● WORK INSTRUCTION:
Please output exactly the lines from the one containing "Given: Edit the Нова Пошта module" through the last line of the records, both included.

***** DATA TO EXAMINE

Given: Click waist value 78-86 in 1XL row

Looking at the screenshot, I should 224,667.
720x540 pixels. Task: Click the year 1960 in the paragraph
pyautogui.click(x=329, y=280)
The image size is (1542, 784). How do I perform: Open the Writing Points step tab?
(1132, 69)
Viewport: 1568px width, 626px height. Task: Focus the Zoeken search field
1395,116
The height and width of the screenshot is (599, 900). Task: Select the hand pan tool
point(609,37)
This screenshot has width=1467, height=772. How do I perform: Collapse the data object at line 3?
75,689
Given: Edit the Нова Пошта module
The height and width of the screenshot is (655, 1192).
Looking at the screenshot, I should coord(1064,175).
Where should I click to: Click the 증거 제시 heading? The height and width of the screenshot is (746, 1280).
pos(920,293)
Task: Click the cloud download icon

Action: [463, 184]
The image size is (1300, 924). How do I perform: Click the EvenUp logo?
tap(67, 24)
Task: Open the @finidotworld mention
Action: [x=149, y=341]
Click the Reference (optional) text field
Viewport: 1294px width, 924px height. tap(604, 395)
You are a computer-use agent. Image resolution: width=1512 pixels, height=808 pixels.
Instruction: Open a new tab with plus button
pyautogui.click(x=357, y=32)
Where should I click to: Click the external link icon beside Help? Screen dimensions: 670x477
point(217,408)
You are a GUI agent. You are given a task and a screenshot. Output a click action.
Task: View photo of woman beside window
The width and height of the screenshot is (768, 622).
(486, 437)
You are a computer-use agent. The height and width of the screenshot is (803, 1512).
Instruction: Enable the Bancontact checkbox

**********

● WRITTEN SOLUTION:
Given: Edit the Нова Пошта module
The height and width of the screenshot is (655, 1192).
Looking at the screenshot, I should coord(1064,175).
Where should I click to: Click the 증거 제시 heading? The height and width of the screenshot is (746, 1280).
pos(920,293)
Task: Click the cloud download icon

Action: [463, 184]
The image size is (1300, 924). How do I perform: Click the EvenUp logo?
tap(67, 24)
Task: Open the @finidotworld mention
Action: [x=149, y=341]
Click the Reference (optional) text field
Viewport: 1294px width, 924px height. tap(604, 395)
You are a computer-use agent. Image resolution: width=1512 pixels, height=808 pixels.
Instruction: Open a new tab with plus button
pyautogui.click(x=357, y=32)
Where should I click to: Click the external link icon beside Help? Screen dimensions: 670x477
point(217,408)
You are a GUI agent. You are given a task and a screenshot. Output a click action.
Task: View photo of woman beside window
The width and height of the screenshot is (768, 622).
(486, 437)
You are a computer-use agent. The height and width of the screenshot is (803, 1512).
Instruction: Enable the Bancontact checkbox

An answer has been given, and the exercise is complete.